February 2023 Market Trends Update

Over-the-Road Services

Robert Sutton, Executive Vice President of Innovation at BNSF Logistics, reviews how month-over-month market and economic factors affect transportation and the supply chain.


The US economy bounced back with 517,000 new jobs, representing the biggest gain in 6 months. As a result, unemployment fell to its lowest level since 1969, and the labor participation rate increased.

– Unemployment rate fell from 3.5% to 3.4%, the lowest level since 1969

– Hourly pay slowed from 4.8% to 4.4% over the last year

– Labor participation rose from 62.3% to 62.4%

– Largest gains were in hotels and restaurants (128K) and transportation and warehousing (23K)

The January Consumer Price Index (CPI) report revealed a 0.5% increase, the most significant increase in three months. The annual rate dropped from 6.5% to 6.4% despite the increase, and core inflation rose 0.4%.

– The cost of fuel was up 2.4% in January and receded in February

– Rents were up 0.7% in January, pushing the cost of housing to a new peak of 7.9% annualized

January’s retail sales report was a pleasant surprise for economists, with the largest in almost two years – beating estimates of 1.9%. After factoring out auto and fuel sales, the increase was still a robust 2.6%. In addition, sales rose in all major categories.

– Retail sales surged 3% in January

– Restaurants and bars saw a 7.2% increase after two months of decline

The housing market is showing signs of strain. Given buyer uncertainty, the data likely reflects builders’ reluctance to increase production. However, strong job markets and retail sales could pressure the Fed to raise rates faster, putting the housing market at risk.

– New home starts fell by 4.5% in January to 1.31 million homes; single-family permits fell 4.3%

– Building permits for new homes rose 0.1%, but single-family permits fell 1.8%.

The US Auto market remains precarious, with demand waning in the face of higher prices, rising interest rates, and low incentives.

– January as sales were up 4.5% year-on-year

– The SAAR rose to 15.74 million units, its highest level over a year.

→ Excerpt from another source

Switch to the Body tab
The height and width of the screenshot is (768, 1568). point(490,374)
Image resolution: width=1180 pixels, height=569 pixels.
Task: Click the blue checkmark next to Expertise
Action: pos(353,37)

December was a month of mixed news for the U.S. manufacturing industry. On the one hand, new orders increased by 5.6%, primarily driven by a 116% spike in aircraft orders. But, on the other hand, many different categories saw a sharp decline in orders.

– Aircraft orders rose significantly, with Boeing taking in 250

– Demand for new cars and trucks rose by less than 1%.

– Outside of transportation, new orders decreased for the second time in four months.

These figures suggest that the U.S. manufacturing industry is already in recession territory, with production being reduced in response to a slowdown in new orders.


The January Manufacturing PMI® report showed that the manufacturing sector contracted for the second month with a reading of 47.4%. This is the lowest level since May 2020, indicating decreased demand and production.

– New Orders contracted strongly, while New Export Orders showed signs of improvement.

– Customers’ Inventories contracted slightly, which signals that future production should increase.

– Backlog of Orders contracted but is recovering.

– Output and Employment decreased, with Production contracting for a second month and Employment staying above 50%.

– Supplier deliveries increased faster than inventories, which suggests that companies are managing their supply chain effectively.

– Prices fell for the fourth month, albeit at a slower rate.

The Logistics Manager’s Index for January 2023 remained strong, with the overall index increasing 3 points from the December reading to 57.6. This reflects a general trend of growth in the transportation and warehousing sectors.

– Transportation Capacity rose to near all-time highs in January 2023, increasing marginally by 0.7 points from December’s reading of 69.5.

– Transportation Utilization saw a sharp increase of 8.9 points, rising to 57.0 in January 2023.

– Inventory Levels also rose in January, with a 5.2-point increase from December to 62.5.

Overall, January’s readings indicate a healthy and growing market. With the Logistics Manager’s Index remaining strong, the transportation and warehousing sectors will continue to see positive growth in the coming months.

The Cass Freight Index® latest report has some surprising results. Shipments fell 3.2% month-over-month. On the other hand, expenditures fell 3.2% month-over-month,

– Despite a drop in shipments, seasonally adjusted the index was unchanged from December.

– Expenditures returned to 1.7% year-over-year growth on an easy comparison.

Preliminary Class 8 net orders for January were 21,600 (4th month of decline), down 25% sequentially but only down 2% compared to last January.

Overall order levels are above replacement demand, suggesting fleets are still looking at some level of expansion.